Dans le Cri Catalan, il lisait maintenant, engoncé dans son fauteuil de velours devant son café froid, les lettres arrivées du front que l’hebdomadaire d’Albert Bausil se faisait un devoir de publier. Le 12 septembre, il avait été saisi d’effroi devant le témoignage d’un jeune homme, charmant poète, lettré subtil, esprit ingénieux, parti sur la frontière et qui avait confié avant son départ qu’au bout du compte, il ne serait pas fâché de mourir au soir d’une bataille gagnée. Folle jeunesse, avait grogné le pacifiste pour qui cette guerre serait une boucherie, prédisait-il les soirs de tenues, dans la loge maçonnique dont il était le vénérable, le pire désastre, entendez-vous, clamait-il en s’adressant à ses frères, le pire que l’humanité ait jamais connu.
À quoi aurait alors servi son engagement pour la République ? Le militant se souvenait avec nostalgie de la journée du 8 janvier 1905 lorsqu’avec ses camarades, il avait reçu à Prades les citoyens Fabiani et Le Foyer, représentants parisiens du Bloc républicain. « Imposante manifestation », avait rapporté La République des Pyrénées-Orientales où au même moment, l’écrivain montalbanais Émile Pouvillon publiait Jep, un « feuilleton républicain » situé en Roussillon lors du coup d’État du 2 décembre 1851 et que le père de Camille conservait comme la preuve tangible d’un idéal qu’il voyait à présent foulé aux pieds par les va-t-en-guerre.

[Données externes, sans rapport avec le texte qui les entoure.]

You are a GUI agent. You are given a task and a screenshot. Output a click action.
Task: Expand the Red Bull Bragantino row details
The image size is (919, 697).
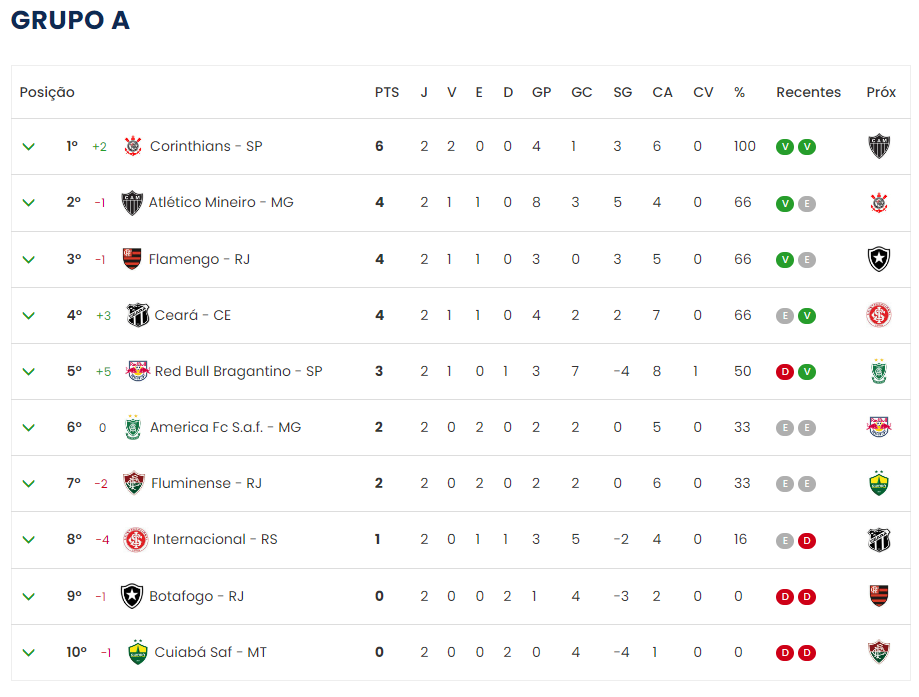click(28, 372)
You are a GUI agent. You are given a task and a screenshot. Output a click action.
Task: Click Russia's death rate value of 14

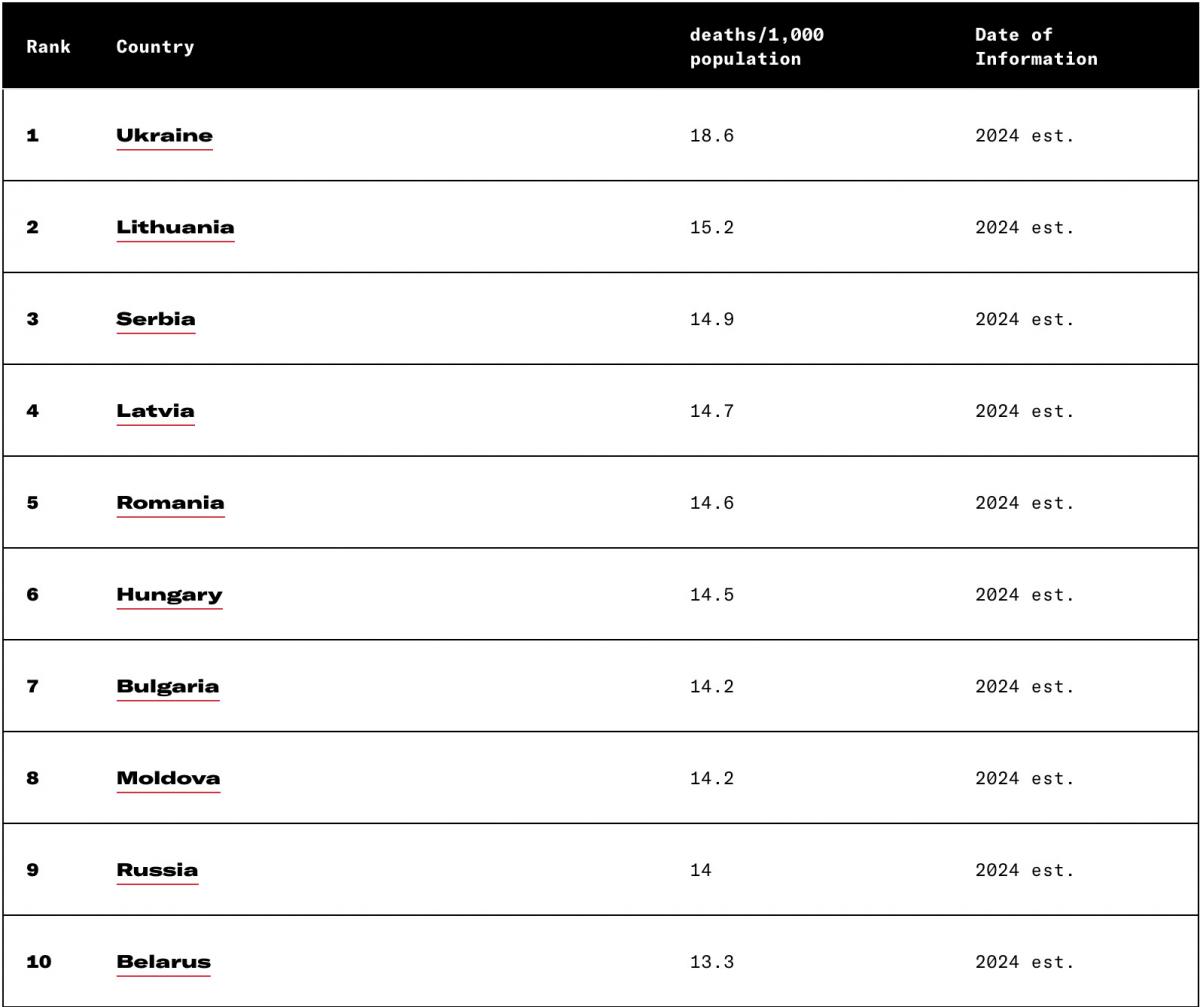(700, 870)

Camille filait droit maintenant vers les brumes des Flandres. D’une main moite, il froissait nerveusement son ordre de mobilisation, fascicule de couleur verte sur lequel son nom était écrit à l’encre violette. À Narbonne, il avait aussi sorti de sa poche un papier rose, sa feuille de route, sorte de billet de train – mais gratuit – qui lui avait permis d’embarquer pour la bonne destination. Lorsque le convoi s’était ébranlé, il ne s’était pas retourné pour saluer la foule acclamant les soldats ni les jeunes filles qui les embrassaient de leurs yeux avides. Toute cette hystérie l’agaçait.

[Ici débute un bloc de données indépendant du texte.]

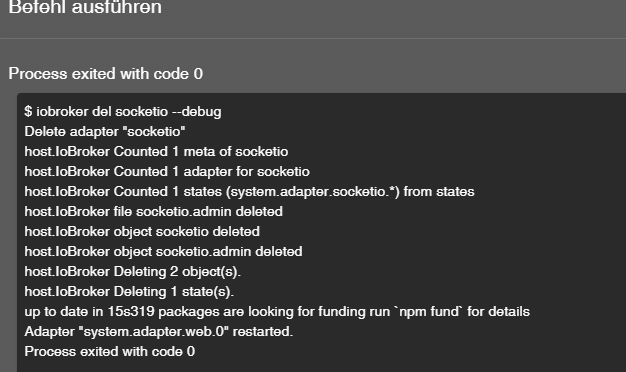Viewport: 626px width, 372px height.
Task: Click the 'up to date in 15s319 packages' line
Action: click(x=277, y=311)
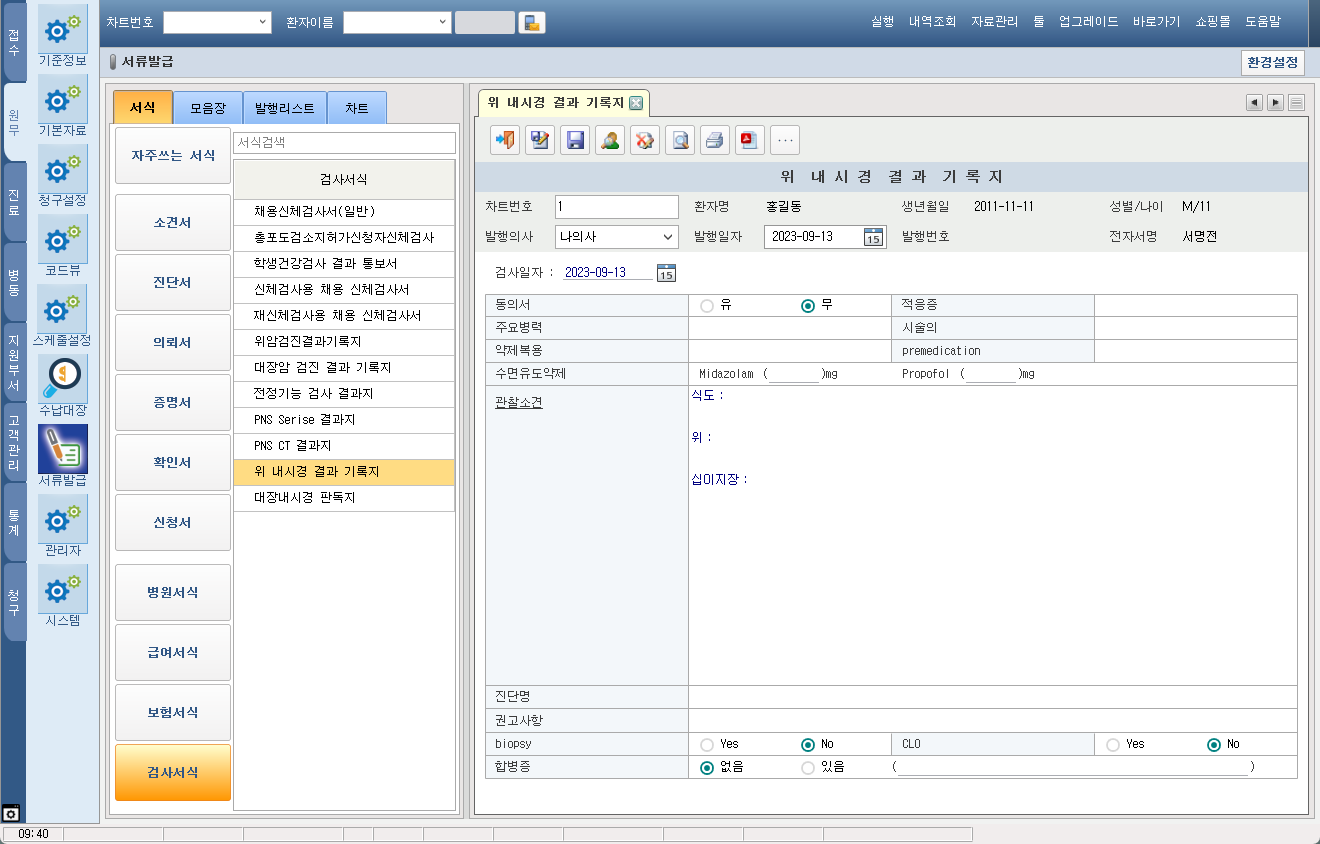
Task: Select 있음 for 합병증
Action: 808,767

S’il avait dit vrai, Camille retrouverait bientôt Louis Codet, cousin de Louis Simon, mobilisé dans le même régiment que lui et auquel il devrait se présenter de sa part. Ils s’entendraient bien tous les deux. Poètes et soldats.

Lorsque Louis Simon et Camille s’étaient séparés sur le quai de gare, un goût de sel flottait dans l’air marin. Ils s’étaient souhaité du courage en se serrant la main.